NYguy |
Jun 27, 2014 12:37 AM |
Quotes from a piece on building tall...
http://www.citylab.com/design/2014/0...ywhere/373493/
Why Can't We Build Skinny Skyscrapers Everywhere?
The limits to how tall and thin towers can be has more to do with markets than engineers.
http://cdn.citylab.com/media/img/cit...lead_large.jpg
June 26, 2014
Kriston Capps
Quote:
Within the next few years, the number of New York City skyscrapers that are 1,000 feet or taller is going to soar. Today, there are seven towers in the 1,000-feet-plus club. If construction proceeds as planned on projects now under way or scheduled to break ground this year, that figure will more than double.
In Manhattan, architects are building highest and fastest in Midtown. There, the supertalls aren't just tall—some of them are superskinny, too. A group of buildings along West 57th Street with residential units priced from $5 million to more than $100 million has transformed the Central Park perch into Billionaires Row, a signifier of America's new Gilded Age. In most cases, each unit is basically its own penthouse suite, occupying an entire floor of its building.

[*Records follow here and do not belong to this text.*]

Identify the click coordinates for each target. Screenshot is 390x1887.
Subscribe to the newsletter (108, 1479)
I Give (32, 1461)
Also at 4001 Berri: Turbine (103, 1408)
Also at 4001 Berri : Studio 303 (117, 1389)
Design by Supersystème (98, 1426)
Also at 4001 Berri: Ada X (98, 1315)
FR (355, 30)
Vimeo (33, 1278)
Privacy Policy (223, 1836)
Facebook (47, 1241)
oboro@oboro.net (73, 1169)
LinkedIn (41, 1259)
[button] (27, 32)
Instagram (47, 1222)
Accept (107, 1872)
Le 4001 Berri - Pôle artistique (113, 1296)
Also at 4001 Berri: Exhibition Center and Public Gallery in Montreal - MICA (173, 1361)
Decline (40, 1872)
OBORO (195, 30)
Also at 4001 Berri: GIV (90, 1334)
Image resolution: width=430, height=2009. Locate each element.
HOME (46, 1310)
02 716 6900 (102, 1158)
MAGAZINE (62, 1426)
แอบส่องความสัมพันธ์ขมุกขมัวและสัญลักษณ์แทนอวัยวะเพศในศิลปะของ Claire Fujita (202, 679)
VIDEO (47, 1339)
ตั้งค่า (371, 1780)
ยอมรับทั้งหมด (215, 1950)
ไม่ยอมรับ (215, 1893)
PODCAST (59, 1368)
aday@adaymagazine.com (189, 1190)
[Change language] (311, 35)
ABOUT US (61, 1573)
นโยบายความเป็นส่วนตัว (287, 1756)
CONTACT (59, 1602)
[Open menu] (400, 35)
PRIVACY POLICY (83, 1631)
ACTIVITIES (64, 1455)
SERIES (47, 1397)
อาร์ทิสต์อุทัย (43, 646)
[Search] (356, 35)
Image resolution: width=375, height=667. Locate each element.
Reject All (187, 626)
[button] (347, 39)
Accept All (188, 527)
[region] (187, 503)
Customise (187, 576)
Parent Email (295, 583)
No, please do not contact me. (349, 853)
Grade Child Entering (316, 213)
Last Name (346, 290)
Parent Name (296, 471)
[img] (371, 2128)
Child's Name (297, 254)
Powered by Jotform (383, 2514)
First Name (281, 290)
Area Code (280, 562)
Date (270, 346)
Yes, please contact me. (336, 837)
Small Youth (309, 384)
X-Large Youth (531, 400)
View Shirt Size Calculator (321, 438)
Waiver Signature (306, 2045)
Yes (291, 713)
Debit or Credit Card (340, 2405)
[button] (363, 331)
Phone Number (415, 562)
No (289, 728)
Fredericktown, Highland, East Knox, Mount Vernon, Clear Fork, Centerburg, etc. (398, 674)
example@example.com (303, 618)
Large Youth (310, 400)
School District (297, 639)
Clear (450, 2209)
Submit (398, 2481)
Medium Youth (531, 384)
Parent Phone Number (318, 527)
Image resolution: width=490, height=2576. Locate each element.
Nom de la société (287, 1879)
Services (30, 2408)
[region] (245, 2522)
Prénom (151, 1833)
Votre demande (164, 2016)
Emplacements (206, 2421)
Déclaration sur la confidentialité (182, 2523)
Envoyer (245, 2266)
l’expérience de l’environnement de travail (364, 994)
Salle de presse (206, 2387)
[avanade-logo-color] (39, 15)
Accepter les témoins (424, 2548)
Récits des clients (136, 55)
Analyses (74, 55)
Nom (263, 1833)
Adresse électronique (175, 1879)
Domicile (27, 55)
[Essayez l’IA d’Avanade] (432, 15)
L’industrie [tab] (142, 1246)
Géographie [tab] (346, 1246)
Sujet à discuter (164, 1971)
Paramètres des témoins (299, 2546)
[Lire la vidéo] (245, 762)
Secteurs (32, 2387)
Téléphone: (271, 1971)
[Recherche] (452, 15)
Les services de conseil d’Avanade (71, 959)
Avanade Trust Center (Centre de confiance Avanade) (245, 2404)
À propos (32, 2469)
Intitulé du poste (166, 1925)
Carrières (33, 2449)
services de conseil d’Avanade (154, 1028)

Taken on their own terms, the superskinnies represent a feat of architectural design. The new developments going up on West 57th Street may, in fact, be approaching the outer limits of the tall-to-thin aspect ratio for a structure. Just not for the reasons you might think.
"Structurally, there are a lot of very unique challenges, especially for a building that wants a high degree of special views," says Vishaan Chakrabarti, a partner at SHoP Architects and the director of the Center for Urban Real Estate at Columbia University. SHoP—the firm that designed the Barclays Center as well the forthcoming Domino Sugar Refinery development, both in Brooklyn— is responsible for what may be New York's, and the world's, skinniest supertall.
.....Down the road is 217 West 57th St., another supertall, superskinny Midtown tower. This isn't, strictly speaking, the project with the sharpest aspect ratio that architect Gordon Gill has ever designed. That honor belongs to the trident-shaped tower designed by architecture firm Adrian Smith + Gordon Gill for One Dubai in the United Arab Emirates, a $95 billion—billion—mega-development planned by firm Skidmore, Owings & Merrill (SOM). But 217 W. 57th St. will nevertheless be one of the skinniest towers in Manhattan and the nation.
"The complexity just increases when you get slender," Gill says. "The floorplates become smaller, but the views can become really amazing."
.....This new kind of skyscraper is popping up all over Midtown—but so far, only there. There are reasons that superskinnies haven't shown up in Chicago, Los Angeles, San Francisco, Dallas, or other cities. Nor are they likely to get much skinnier in Manhattan.
"From an engineering standpoint, there’s a ways to go," Gill says when I ask him how tall and thin the firm can build. "From an economic standpoint, we’re close to the limit."
....."We cut slots, we punch holes, we create notches in the corners of the buildings" to mitigate the effects of wind, Gill says, on tall and thin buildings alike. But there are some places where superskinnies will just never go. No matter how pitched income inequality comes to be in San Francisco, these towers will never rise there. "For areas that are seismic, the slenderer buildings are not advisable," Gill says.
.....Even in Billionaires Row—where Midtown zoning allows skyscrapers to soar—the oxygen has mostly been used up. To build the towers that are rising now, in many cases, developers purchased air rights from adjacent shorter buildings. "At least in this corridor, most of the air rights have been used up," Chakrabarti says.
In other words, these superskinnies are unique—a "registration of the market," as Chakrabarti calls them. "It is a typology that’s happening, no question," he says, noting that SHoP has at least two more supertalls coming to New York.
"But if I look at our overall portfolio, [superskinny, supertall] is not an enormous percentage in terms of square footage."
So fans and critics of these buildings shouldn't expect to see them copied everywhere. At least, not until design and engineering technology advances to the point that that the aspect ratio can be pushed to even leaner proportions in markets that could sustain these developments. Or, not until other markets generate the political climate that makes these developments possible.
"I just received a document a couple days ago from someone who's been working on a patent for building stabilization," Gill says. "I'm going to dig into that and check that out. The more we learn about how to tune that, the more interesting the structures can become."